Nuestro presidente de la República aparece cada vez que tiene chance ante las cámaras y micrófonos para decirnos -bien trajeado, maquillado y seguro de sí mismo-, que vamos bien, que no pasa nada malo, que todos los días se consumen más de cien millones de kilos de steaks de primera en los hogares mexicanos; que nuestro niños y jóvenes reciben educación de calidad; que los monopolios públicos y privados son lo mejor que le puede pasar a una economía; que los órganos judiciales son maquinarias perfectas de impartición de justicia; que las calles están ocupadas por policías honestos, valientes e incorruptos y que a los perros los amarran con cuerdas de salchichas.

 

La verdad es que el hombre en Los Pinos y sus colaboradores a todos los niveles están dispuestos a dejar las cosas como están y que siga la fiesta, al fin que la raza no protesta y los pocos que lo hacen, son huestes motivadas, manipuladas y pagadas por los grupos más retrógrados, más reaccionarios, más conservadores de que se tenga noticia en la historia reciente de nuestro país. Por ello, no hay de que preocuparse, todo está controlado.

 

En la perspectiva futura ya algunas cosas se le ocurrirán a la clase política para llamar la atención y captar nuevamente el voto de los mexicanos. Por lo pronto, hay que ganarle tiempo al tiempo. Hay que divertirse con los payasos del escenario nacional, hay que lograr acuerdos en lo “oscurito” para avanzar un “poquito”, hay que seguir adelante maquillando la fea realidad con reformitas e iniciativas al nivel del apocamiento genético de la raza hispano-azteca. Que siga la mata dando…

 

Ahora permítame el paciente lector que enuncie algunos de los ingredientes que un presidente de México necesita para desperdiciar un sexenio y llevar el festejo en paz:

 

·         Siempre que hables pinta todo color de rosa.

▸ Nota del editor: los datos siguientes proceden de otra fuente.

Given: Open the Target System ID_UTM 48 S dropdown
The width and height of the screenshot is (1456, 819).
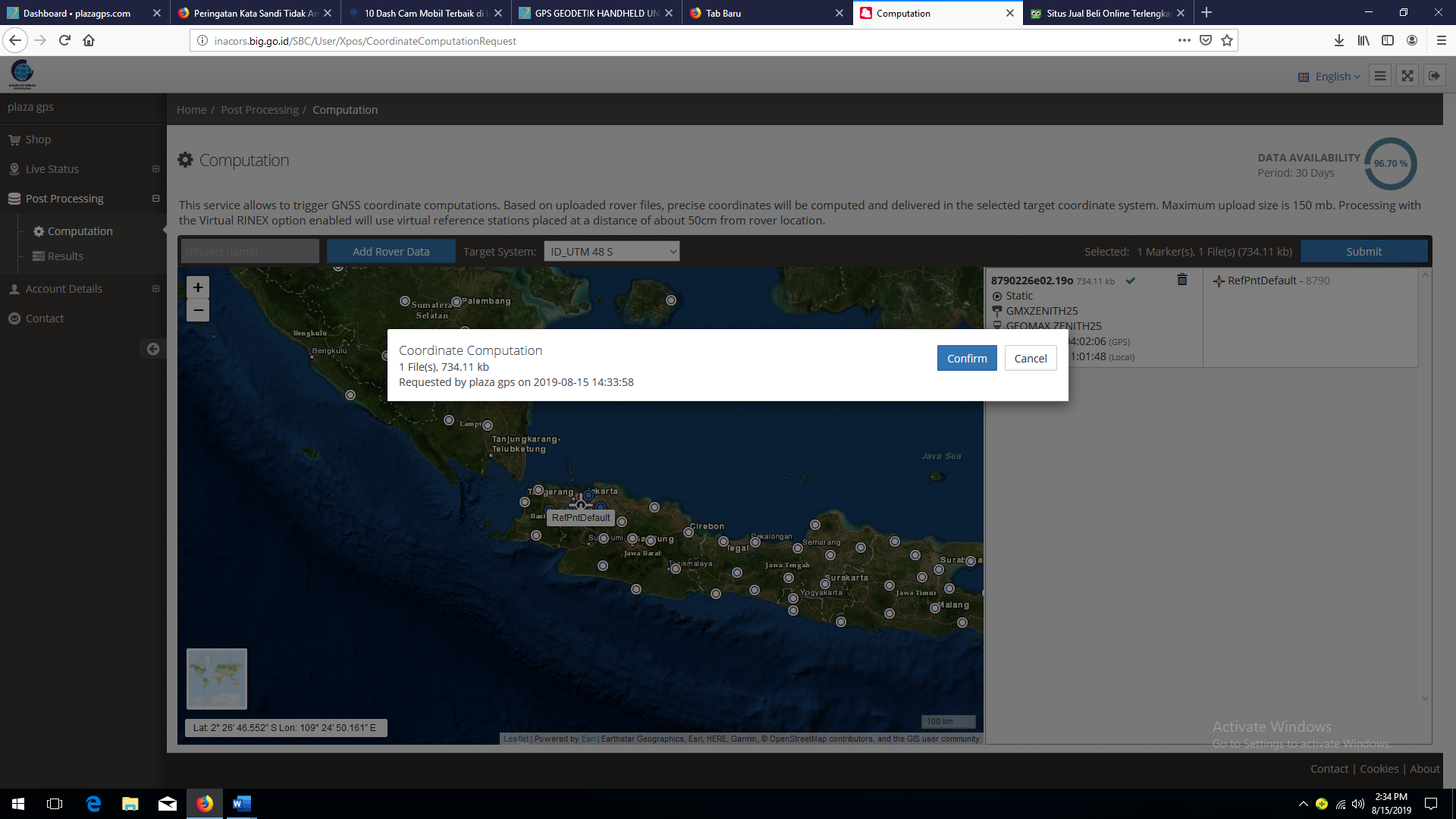Looking at the screenshot, I should point(611,252).
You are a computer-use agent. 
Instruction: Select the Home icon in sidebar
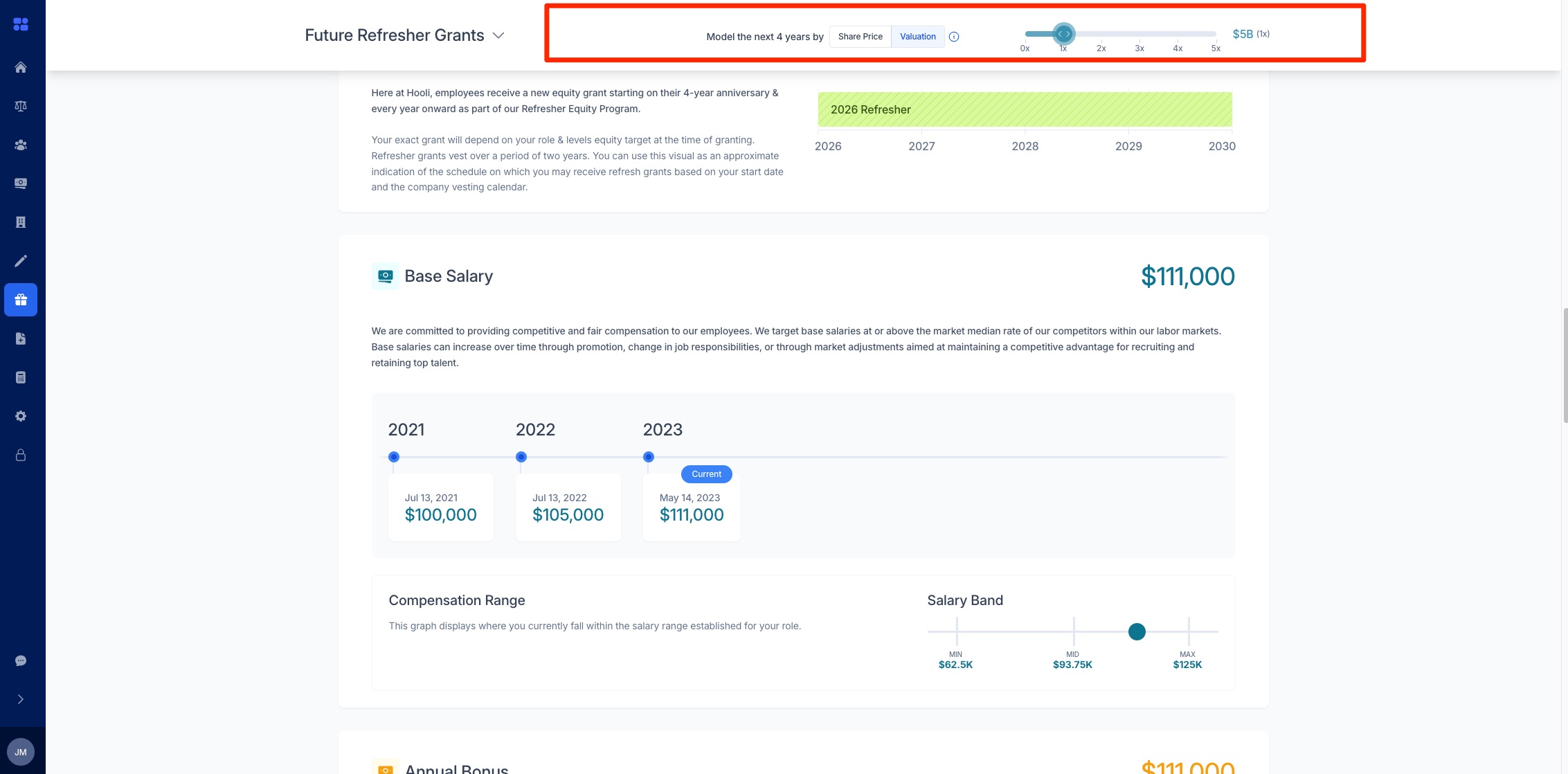[x=21, y=67]
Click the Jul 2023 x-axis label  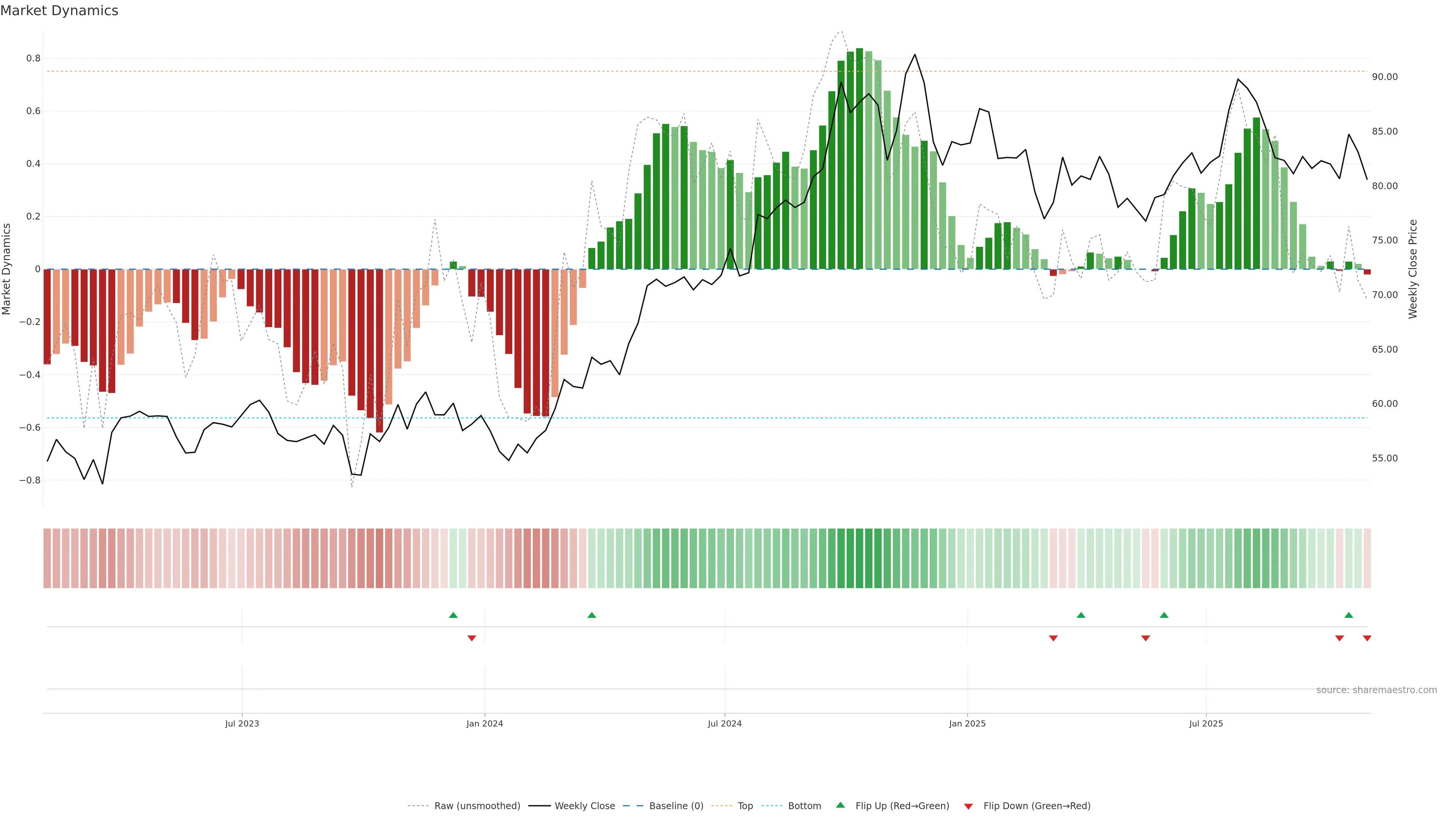[242, 723]
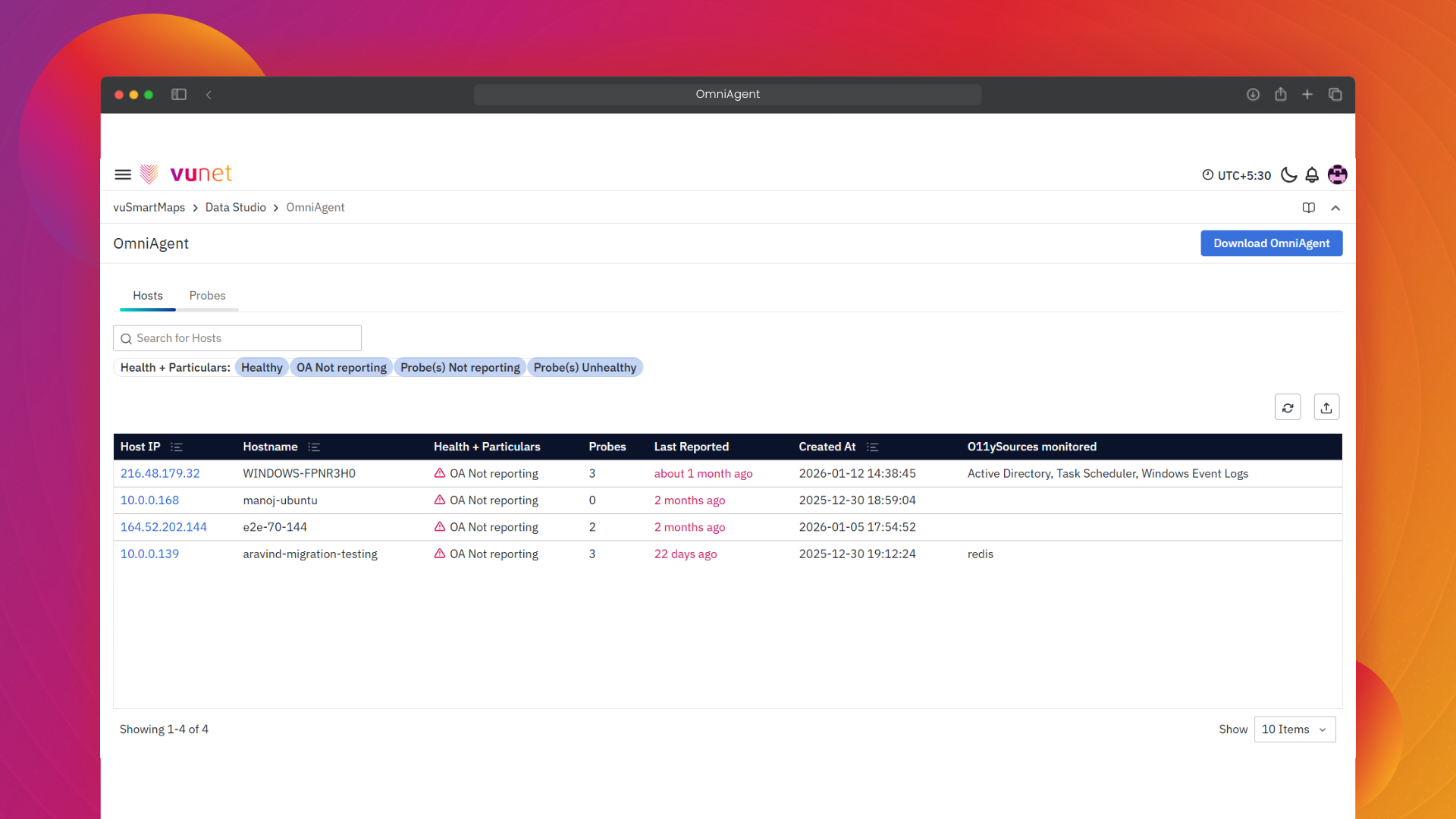1456x819 pixels.
Task: Collapse header using the up chevron
Action: pyautogui.click(x=1335, y=208)
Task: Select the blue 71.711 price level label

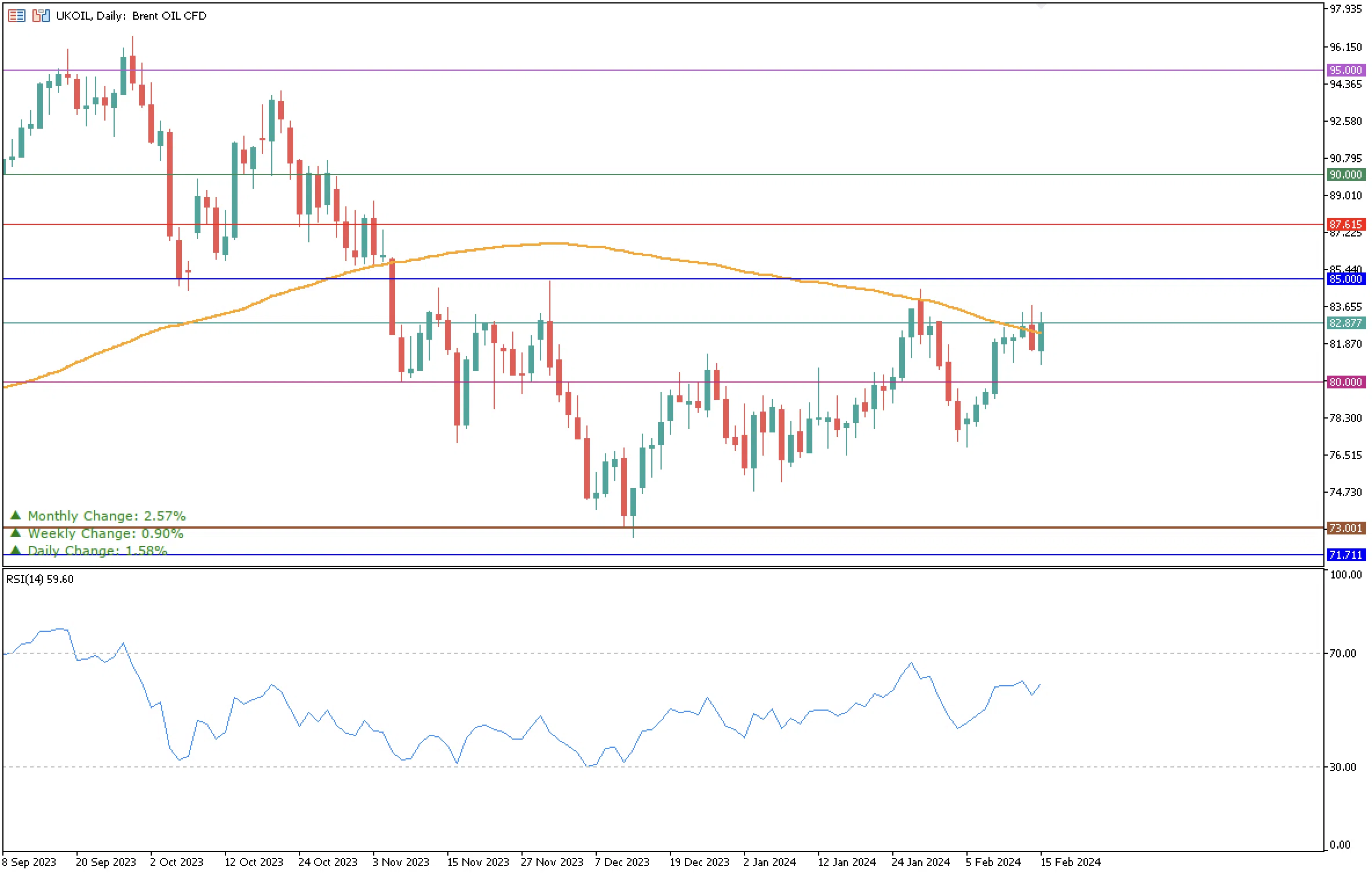Action: [x=1345, y=555]
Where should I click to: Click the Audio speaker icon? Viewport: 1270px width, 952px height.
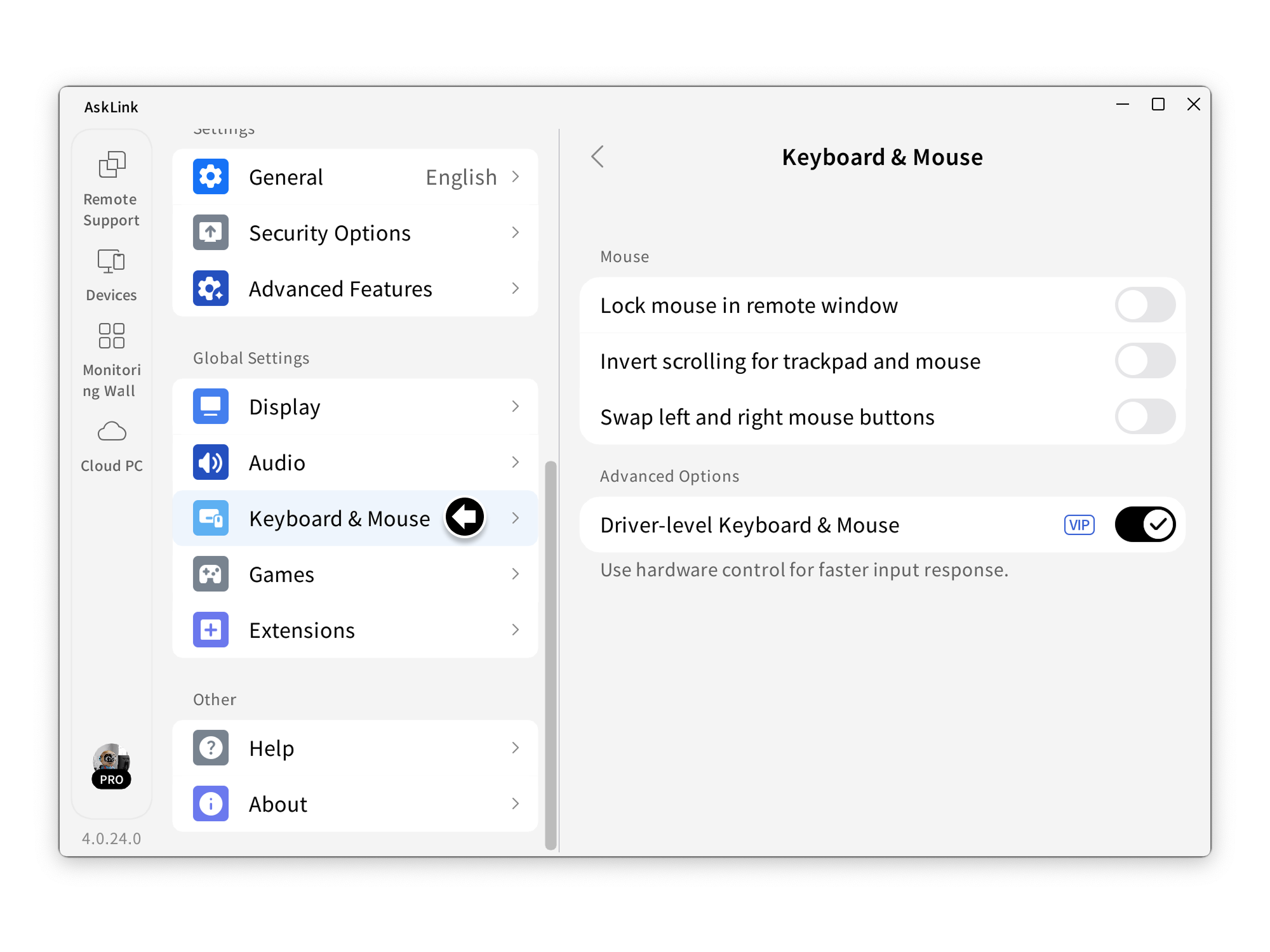pyautogui.click(x=211, y=463)
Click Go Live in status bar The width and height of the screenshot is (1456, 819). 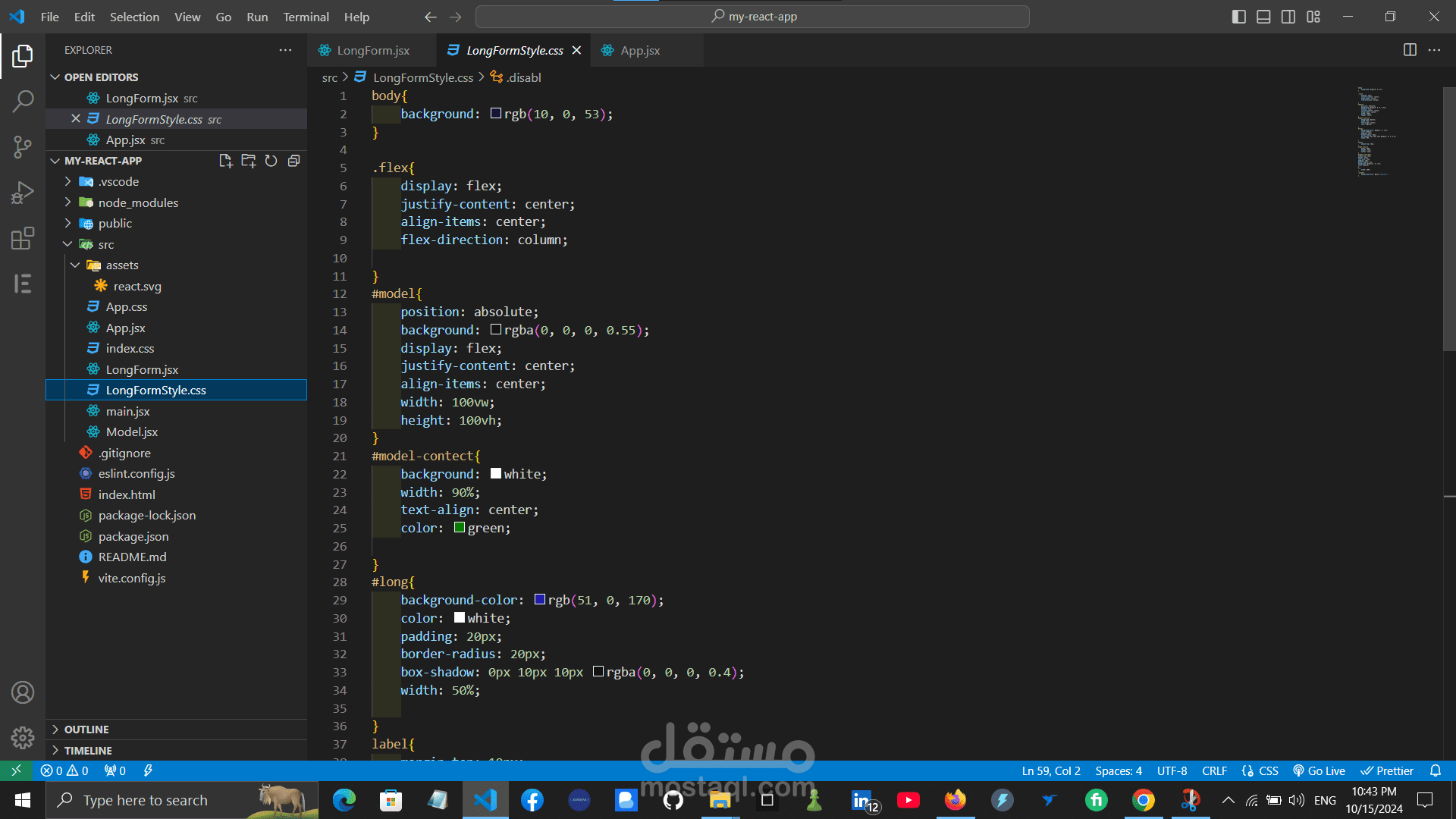pyautogui.click(x=1320, y=770)
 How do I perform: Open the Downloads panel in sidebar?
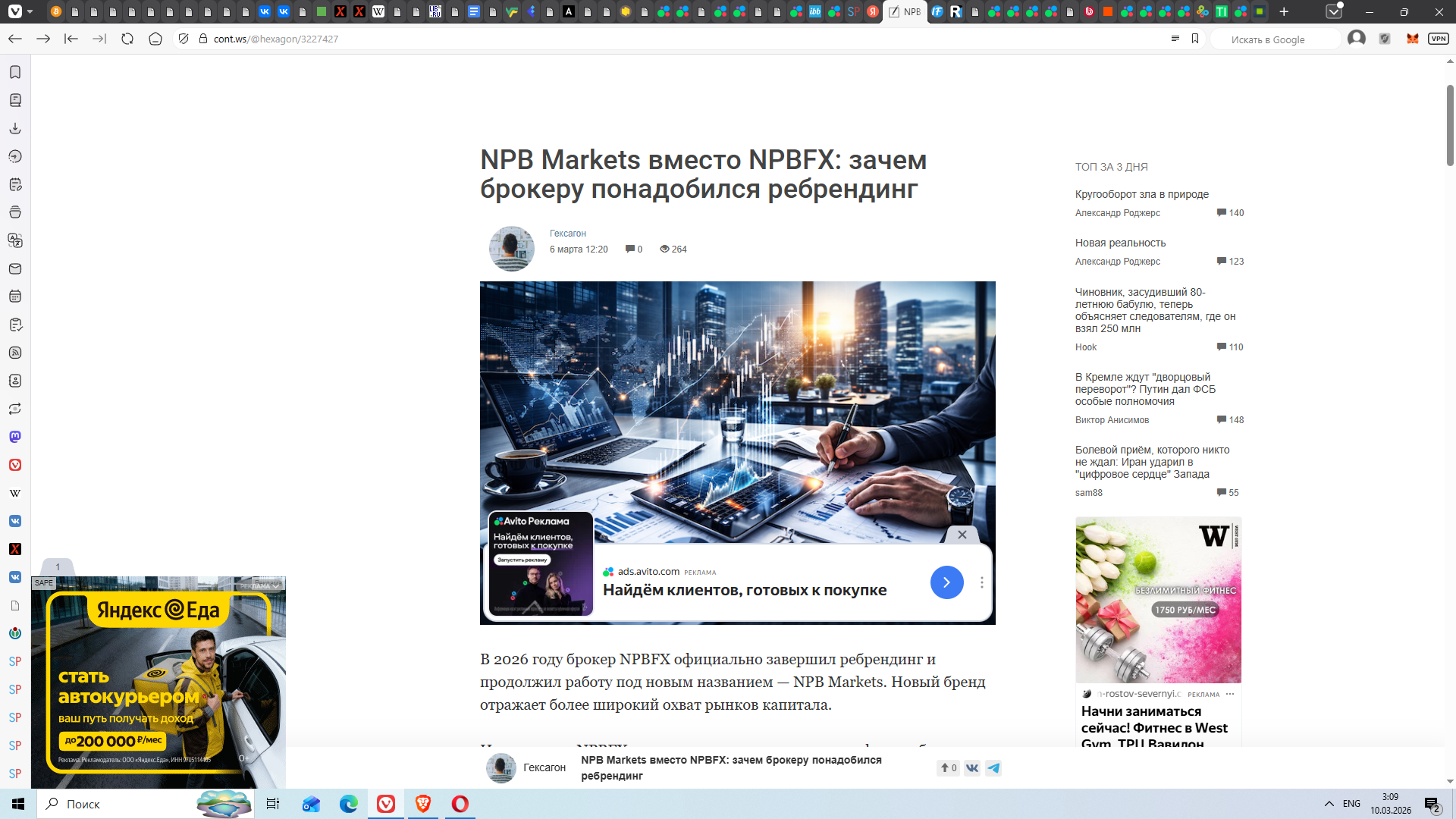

·         Siempre di que estamos bien y que todavía viene lo mejor.

·         No leas la prensa directamente, ni escuches los programas de radio y TV que critican al gobierno y a los empresarios mercantilistas, estatistas y monopolistas. Confórmate con los resúmenes de prensa que te elaboran oscuros burócratas por ahí en un escritorio.

·         No alebrestes la bitachera con temas como la privatización energética, la reforma laboral, el impuesto único, la contención del crecimiento burocrático, la eliminación de los monopolios, oligopolios y cárteles de la droga, financieros, sindicales y de otro tipo.

·         Inunda el aire y llena periódicos y revistas con propaganda insulsa en dialectos indígenas sobre lo bien que la estamos pasando con la acción del Gobierno Federal.

·         Trabaja diariamente en la construcción de un gobierno blindado contra la crítica, la denuncia de la corrupción y la acción del tiempo en el atraso de la economía.

·         Cárgale la culpa de los males y descalabros de tu país a la naturaleza, a la globalización y a los enemigos del progreso.

·         Disfruta los tragos diarios de la parranda del poder y se muy cauteloso y discreto en el amasamiento de la fortuna que te permitirá un retiro decoroso digno de un ex presidente de la República.

  • Maneja cuidadosamente la imagen de tu sexenio, lo que pase después no es de preocuparse. Los mexicanos olvidan pronto.